## EXERCISE REQUIREMENTS
A – In the excerpt on the neutrino mass matrix, which elements of matrix (7) are allowed to be nonzero?
B – Go on with the excerpt on the neutrino mass matrix from the point at which it ends.

## EXCERPTED TEXT
It can be achieved by allowing (3,2) and (2,3) elements of matrix (7)
to be nonzero.
Then, the resulting matrix for the neutrinos in the flavor basis becomes
\begin{eqnarray}
    M_{\nu} = c_{\nu}\left( \begin{array}{ccc}
               1+2r & 0 & 0 \\
               0 & 1-r & \epsilon_{\nu} \\
               0 & \epsilon_{\nu} & 1-r  \end{array} \right),
%& ~~ \qquad
\end{eqnarray}
which can be diagonalized by 
$ U_{\nu}=(u_1^{T}, u_2^{T}, u_3^{T})$, where 
$u_1=(1, 0, 0 ),
u_2=(0, \frac{1}{\sqrt{2}}, \frac{1}{\sqrt{2}}), 
u_3=(0,\frac{1}{\sqrt{2}},  -\frac{1}{\sqrt{2}})$,
%\begin{eqnarray}
%    U_{\nu} = \left( \begin{array}{ccc}
%               -\frac{1}{\sqrt{2}} &\frac{1}{\sqrt{2}} &0 \\
%               \frac{1}{\sqrt{2}} &\frac{1}{\sqrt{2}} &0 \\
%               0 & 0 & 1  \end{array} \right)
%%& ~~ \qquad
%\end{eqnarray}
with the resulting eigenvalues
%\begin{equation}
$m_{\nu_{i}} / c_{\nu} = (1+2r), (1-r \mp \epsilon_{\nu}).$
%\end{equation}
%Note that we have shown only one possibility for labeling three neutrino
%mass eigenstates.  Furthermore, 
Note that $U_{\nu}$ is independent of neutrino mass 
eigenvalues, or equivalently, of $c_{\nu}, \epsilon_{\nu}$ and $r$.

## GIVEN INFORMATION
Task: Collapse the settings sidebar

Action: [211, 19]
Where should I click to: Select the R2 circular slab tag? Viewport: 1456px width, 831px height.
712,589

## ANSWERS TO THE EXERCISE
A – The (3,2) and (2,3) elements.

B –
This is because the mass matrix $M_{\nu}$ given by (8) 
has a residual
$S(2)$ symmetry acting upon the first and the second family indices.  
Alternatively, one may take nonzero (2,1) and (1,2) elements of the
matrix (7), but such case turns out to be inconsistent with the
atmospheric data from Super-Kamiokande.

One can solve for $c_{\nu}, r$ and $\epsilon_{\nu}$
by requiring three conditions, $\Delta m_{solar}^2 = 10^{-5}~
{\rm eV}^2$, $\Delta m_{atmos}^2 = 10^{-2} ~{\rm eV}^2$ 
and the neutrino mass bound due to non-observation of the neutrino-less
double beta decay\cite{doublebeta}, $<m_{\nu}>=|\sum^{3}_{i=1}
\eta_iV^2_{\nu_1i}m_i| \leq 1\sim 2$ eV, where $\eta_i=\pm1$ depending
on the CP property of $\nu_i$.
Note that we solve the solar
neutrino problem by adopting the MSW mechanism.
Then we get $r\simeq -1.9925, c_{\nu} \simeq 0.3345$ and 
$\epsilon_{\nu} \simeq 0.0075$ leading
to $|m_1|\simeq 0.998301 ~\mbox{eV}, |m_2| \simeq 0.998305 ~\mbox{eV}$ and 
$|m_3|\simeq 1.0033 ~\mbox{eV}$.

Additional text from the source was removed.